For the records below, print the lines from the line with "[DataGridz home] (60, 46)" through the line with "Data Engineering (261, 934)" exactly as written; include both end lines and exclude the rest.

========================================

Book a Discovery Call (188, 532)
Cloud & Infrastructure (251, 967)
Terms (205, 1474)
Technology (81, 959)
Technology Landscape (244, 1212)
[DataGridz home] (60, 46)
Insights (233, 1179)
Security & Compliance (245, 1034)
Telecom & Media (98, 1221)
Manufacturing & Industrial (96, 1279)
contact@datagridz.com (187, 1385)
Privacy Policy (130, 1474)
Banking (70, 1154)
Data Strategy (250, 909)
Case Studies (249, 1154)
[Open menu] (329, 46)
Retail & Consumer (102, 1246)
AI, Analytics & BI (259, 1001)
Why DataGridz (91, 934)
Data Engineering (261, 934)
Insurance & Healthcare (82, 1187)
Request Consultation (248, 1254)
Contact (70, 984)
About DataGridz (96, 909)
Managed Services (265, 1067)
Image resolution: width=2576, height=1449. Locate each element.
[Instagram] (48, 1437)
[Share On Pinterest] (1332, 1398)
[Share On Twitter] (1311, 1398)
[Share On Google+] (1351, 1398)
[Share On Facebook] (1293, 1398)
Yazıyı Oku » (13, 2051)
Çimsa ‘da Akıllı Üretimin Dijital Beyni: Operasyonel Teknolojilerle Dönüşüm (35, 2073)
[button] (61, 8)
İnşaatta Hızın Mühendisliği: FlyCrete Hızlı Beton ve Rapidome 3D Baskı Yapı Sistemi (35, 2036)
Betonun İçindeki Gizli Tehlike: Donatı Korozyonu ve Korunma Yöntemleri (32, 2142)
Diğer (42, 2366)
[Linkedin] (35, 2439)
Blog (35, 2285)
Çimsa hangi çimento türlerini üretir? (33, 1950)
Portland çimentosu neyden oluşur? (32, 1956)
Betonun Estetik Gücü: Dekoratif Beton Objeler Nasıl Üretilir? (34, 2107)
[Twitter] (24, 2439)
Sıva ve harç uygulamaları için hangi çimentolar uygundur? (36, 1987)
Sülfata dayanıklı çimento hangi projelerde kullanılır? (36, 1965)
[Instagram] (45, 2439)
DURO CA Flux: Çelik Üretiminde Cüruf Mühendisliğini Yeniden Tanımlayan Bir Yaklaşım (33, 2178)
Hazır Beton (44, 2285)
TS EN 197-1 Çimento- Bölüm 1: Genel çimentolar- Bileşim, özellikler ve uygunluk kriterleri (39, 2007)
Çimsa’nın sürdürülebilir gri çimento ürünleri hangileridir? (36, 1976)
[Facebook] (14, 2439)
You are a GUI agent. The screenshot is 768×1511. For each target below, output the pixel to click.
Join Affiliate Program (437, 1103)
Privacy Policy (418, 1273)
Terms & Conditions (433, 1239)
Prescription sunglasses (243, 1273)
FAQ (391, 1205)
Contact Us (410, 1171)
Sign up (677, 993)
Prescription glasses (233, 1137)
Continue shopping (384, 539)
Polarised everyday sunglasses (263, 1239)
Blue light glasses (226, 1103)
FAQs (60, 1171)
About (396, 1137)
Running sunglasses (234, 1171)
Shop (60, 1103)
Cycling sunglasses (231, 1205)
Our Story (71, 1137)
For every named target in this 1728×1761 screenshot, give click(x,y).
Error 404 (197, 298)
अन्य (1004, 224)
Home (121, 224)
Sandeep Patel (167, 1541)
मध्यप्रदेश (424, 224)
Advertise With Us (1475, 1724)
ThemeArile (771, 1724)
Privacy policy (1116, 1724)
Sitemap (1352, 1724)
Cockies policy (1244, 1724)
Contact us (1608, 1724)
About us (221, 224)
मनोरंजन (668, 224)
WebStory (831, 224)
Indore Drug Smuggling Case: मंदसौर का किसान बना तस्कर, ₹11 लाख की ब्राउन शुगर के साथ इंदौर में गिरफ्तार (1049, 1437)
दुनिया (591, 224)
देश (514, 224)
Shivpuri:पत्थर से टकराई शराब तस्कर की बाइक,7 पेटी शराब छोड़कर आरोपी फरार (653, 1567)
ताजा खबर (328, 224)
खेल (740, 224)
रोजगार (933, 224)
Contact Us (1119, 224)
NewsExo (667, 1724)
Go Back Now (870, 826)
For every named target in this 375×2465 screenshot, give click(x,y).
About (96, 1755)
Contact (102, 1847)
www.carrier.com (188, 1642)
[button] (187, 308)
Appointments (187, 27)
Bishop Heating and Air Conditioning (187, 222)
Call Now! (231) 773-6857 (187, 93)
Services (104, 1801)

========================================

◆ SOLUTION TO THIS TASK
[DataGridz home] (60, 46)
Insights (233, 1179)
Security & Compliance (245, 1034)
Telecom & Media (98, 1221)
Manufacturing & Industrial (96, 1279)
contact@datagridz.com (187, 1385)
Privacy Policy (130, 1474)
Banking (70, 1154)
Data Strategy (250, 909)
Case Studies (249, 1154)
[Open menu] (329, 46)
Retail & Consumer (102, 1246)
AI, Analytics & BI (259, 1001)
Why DataGridz (91, 934)
Data Engineering (261, 934)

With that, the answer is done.